◆ Given request ◆
How many lines in the data below contain the string "tree"? Reply with the number alone.
--- START ---
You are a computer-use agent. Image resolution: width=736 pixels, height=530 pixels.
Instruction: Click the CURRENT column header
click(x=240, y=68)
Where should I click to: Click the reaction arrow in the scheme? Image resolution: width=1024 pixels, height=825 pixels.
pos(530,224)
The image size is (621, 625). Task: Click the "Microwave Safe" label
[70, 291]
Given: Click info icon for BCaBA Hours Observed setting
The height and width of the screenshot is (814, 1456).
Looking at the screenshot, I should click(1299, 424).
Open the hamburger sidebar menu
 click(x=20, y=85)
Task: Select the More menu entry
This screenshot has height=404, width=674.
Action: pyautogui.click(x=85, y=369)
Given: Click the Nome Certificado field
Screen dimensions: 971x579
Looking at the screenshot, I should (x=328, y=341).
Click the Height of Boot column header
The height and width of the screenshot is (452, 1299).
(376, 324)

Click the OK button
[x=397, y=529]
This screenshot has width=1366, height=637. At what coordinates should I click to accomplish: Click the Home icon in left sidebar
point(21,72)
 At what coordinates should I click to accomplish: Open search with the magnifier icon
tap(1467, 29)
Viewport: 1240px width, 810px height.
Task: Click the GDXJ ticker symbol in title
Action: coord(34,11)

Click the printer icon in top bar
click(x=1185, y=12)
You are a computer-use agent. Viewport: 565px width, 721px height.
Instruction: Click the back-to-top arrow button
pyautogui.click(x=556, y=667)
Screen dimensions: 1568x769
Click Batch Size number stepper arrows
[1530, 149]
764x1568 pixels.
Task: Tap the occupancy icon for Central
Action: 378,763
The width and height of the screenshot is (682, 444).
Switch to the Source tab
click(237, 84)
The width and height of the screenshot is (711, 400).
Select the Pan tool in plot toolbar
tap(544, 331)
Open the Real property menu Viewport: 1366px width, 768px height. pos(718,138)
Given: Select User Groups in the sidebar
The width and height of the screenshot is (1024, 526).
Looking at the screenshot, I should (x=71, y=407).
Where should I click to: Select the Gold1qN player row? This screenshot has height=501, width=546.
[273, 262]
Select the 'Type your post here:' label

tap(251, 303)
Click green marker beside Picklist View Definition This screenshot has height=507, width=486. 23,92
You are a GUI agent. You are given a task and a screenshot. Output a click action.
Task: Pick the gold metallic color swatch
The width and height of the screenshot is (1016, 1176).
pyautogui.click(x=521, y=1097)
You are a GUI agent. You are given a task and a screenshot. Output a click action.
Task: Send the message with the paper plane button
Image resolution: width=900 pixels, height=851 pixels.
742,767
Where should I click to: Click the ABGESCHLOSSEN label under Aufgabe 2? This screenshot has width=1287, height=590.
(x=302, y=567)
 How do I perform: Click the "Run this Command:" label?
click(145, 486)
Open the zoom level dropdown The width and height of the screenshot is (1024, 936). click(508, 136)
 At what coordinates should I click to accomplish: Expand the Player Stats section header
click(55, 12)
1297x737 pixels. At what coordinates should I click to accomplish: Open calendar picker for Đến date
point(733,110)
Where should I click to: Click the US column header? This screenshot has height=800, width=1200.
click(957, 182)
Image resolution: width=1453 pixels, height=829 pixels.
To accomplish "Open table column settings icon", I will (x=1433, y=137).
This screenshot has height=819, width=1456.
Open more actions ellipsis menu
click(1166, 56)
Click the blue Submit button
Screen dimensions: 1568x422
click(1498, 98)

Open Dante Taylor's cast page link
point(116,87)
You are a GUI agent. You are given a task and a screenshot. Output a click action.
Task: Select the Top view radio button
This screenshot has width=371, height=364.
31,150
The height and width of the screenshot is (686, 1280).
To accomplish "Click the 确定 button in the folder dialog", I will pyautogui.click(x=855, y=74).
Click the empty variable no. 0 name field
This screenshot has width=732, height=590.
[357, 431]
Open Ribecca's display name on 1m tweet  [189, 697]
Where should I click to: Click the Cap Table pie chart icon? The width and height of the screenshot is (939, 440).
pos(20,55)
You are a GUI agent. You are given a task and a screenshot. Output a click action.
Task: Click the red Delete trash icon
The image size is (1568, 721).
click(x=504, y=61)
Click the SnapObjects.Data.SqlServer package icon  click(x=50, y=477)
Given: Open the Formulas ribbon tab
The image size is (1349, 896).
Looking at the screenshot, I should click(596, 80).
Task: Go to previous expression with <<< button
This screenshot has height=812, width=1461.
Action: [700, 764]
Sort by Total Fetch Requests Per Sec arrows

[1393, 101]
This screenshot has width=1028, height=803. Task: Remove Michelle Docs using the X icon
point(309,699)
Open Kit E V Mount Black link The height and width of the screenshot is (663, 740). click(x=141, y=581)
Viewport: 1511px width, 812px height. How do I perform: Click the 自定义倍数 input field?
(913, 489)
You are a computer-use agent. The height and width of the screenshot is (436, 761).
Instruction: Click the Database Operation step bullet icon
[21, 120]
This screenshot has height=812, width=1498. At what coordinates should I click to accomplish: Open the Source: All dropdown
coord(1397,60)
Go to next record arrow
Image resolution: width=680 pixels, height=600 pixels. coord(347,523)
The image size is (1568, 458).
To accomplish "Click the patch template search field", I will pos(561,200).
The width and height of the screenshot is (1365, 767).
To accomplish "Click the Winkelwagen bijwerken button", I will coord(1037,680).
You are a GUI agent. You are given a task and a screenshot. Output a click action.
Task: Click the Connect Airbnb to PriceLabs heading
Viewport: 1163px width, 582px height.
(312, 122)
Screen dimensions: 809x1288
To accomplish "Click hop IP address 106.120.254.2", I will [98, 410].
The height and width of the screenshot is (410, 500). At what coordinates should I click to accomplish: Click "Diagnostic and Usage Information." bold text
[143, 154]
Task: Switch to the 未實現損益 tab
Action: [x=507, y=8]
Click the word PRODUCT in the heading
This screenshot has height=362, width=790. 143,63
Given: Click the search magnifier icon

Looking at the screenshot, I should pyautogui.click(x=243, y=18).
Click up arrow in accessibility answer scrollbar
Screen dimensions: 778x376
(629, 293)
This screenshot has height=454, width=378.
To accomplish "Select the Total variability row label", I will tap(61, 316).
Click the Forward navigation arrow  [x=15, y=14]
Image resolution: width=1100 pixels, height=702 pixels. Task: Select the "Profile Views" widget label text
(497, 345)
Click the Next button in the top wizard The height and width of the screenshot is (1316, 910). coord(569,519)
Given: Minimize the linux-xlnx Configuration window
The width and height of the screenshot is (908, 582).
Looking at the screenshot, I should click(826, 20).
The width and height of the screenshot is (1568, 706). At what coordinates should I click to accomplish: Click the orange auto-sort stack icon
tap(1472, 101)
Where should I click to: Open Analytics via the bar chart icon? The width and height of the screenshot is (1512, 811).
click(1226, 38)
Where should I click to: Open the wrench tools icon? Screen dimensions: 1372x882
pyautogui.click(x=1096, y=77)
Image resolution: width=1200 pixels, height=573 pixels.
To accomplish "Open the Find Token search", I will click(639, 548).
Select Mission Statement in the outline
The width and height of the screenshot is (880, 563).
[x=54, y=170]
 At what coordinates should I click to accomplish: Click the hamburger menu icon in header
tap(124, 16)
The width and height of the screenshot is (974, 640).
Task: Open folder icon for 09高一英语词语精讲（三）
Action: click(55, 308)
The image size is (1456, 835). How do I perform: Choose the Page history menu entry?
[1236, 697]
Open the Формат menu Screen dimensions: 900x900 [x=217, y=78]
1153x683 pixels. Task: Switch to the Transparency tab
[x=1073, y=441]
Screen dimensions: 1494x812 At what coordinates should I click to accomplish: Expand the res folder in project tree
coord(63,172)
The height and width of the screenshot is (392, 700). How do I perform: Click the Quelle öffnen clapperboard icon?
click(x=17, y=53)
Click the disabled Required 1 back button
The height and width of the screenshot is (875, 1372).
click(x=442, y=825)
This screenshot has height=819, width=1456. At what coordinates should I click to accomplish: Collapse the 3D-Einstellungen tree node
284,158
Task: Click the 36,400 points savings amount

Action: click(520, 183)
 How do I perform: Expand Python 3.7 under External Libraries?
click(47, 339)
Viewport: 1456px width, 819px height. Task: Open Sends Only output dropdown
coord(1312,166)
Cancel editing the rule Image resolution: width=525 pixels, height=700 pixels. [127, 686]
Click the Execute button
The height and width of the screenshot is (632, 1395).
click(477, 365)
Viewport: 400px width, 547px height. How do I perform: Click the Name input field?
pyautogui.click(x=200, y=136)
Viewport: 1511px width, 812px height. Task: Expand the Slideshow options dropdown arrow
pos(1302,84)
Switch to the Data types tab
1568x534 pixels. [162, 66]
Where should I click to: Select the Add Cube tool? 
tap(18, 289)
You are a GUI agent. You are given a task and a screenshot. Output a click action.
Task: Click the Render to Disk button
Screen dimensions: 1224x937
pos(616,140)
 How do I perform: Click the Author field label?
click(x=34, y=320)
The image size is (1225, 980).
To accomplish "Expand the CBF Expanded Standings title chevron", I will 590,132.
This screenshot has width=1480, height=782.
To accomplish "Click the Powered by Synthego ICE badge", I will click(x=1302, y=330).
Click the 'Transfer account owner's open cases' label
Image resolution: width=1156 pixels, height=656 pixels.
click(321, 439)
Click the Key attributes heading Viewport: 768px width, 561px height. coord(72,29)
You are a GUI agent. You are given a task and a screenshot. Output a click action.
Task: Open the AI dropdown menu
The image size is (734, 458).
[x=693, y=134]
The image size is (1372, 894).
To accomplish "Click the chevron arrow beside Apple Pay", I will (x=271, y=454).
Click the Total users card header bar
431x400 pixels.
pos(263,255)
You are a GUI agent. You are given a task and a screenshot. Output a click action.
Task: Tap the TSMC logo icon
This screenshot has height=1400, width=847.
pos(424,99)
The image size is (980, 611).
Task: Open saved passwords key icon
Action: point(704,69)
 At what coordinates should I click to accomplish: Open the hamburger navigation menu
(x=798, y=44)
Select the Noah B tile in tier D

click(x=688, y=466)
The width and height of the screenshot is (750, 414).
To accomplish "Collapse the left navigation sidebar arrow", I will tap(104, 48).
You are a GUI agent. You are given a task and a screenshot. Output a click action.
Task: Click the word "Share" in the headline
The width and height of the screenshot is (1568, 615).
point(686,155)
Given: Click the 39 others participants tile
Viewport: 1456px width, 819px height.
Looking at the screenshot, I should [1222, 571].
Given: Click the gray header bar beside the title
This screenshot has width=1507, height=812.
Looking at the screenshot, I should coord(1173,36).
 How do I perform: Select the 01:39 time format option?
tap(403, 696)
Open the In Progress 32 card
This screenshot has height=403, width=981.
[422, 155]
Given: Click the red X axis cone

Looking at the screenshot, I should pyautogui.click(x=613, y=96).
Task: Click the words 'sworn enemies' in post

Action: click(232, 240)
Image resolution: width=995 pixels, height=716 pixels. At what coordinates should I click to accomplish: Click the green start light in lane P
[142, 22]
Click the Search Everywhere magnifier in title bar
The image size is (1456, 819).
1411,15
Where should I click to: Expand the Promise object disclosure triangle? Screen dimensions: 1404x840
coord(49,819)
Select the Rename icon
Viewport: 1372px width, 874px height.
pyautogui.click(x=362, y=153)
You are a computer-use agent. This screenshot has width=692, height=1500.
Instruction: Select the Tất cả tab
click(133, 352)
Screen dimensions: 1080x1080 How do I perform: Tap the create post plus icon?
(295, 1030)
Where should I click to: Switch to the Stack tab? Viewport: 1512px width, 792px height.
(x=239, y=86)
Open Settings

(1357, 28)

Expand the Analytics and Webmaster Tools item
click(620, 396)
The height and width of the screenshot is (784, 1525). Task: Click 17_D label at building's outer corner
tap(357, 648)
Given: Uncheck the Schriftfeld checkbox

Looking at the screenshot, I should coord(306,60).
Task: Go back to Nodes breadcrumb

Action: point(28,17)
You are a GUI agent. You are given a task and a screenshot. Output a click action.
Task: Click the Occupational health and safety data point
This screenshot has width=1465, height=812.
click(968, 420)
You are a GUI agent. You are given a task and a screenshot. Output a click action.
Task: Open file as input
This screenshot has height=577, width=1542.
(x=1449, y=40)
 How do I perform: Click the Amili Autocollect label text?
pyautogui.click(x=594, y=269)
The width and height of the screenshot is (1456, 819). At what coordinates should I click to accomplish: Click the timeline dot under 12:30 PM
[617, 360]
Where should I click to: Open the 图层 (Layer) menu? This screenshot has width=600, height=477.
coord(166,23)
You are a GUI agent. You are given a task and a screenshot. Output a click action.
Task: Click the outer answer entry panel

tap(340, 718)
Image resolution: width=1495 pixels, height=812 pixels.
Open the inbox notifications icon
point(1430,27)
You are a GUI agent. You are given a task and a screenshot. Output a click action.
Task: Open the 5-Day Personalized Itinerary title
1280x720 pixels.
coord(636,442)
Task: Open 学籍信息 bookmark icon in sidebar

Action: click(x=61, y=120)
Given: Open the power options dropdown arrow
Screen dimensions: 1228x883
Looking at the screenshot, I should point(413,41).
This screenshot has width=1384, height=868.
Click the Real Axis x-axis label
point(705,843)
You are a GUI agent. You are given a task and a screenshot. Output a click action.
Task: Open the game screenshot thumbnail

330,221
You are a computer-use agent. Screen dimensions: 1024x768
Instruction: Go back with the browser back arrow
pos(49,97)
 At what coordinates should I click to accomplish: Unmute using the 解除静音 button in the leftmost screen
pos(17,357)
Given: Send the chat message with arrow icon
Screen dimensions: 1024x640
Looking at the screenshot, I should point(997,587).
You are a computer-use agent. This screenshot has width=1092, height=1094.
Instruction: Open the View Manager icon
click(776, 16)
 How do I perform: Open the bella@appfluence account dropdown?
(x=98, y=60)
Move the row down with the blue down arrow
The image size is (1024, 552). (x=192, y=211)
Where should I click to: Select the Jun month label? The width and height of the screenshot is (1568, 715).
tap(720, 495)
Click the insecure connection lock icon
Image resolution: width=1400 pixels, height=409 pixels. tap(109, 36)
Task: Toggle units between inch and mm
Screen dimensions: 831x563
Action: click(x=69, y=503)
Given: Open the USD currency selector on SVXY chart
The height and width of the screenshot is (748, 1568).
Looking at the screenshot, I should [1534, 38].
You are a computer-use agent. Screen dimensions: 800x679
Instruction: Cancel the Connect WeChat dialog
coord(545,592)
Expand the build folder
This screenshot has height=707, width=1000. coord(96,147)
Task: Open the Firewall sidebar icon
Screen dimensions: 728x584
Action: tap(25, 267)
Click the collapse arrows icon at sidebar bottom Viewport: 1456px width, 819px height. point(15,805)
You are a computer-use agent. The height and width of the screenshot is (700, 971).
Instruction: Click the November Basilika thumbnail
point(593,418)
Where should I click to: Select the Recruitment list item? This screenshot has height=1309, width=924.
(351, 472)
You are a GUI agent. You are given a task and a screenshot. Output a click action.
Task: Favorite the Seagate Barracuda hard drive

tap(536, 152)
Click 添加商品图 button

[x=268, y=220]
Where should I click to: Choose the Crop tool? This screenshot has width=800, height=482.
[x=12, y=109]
--- END ---
◆ Response to this task ◆
2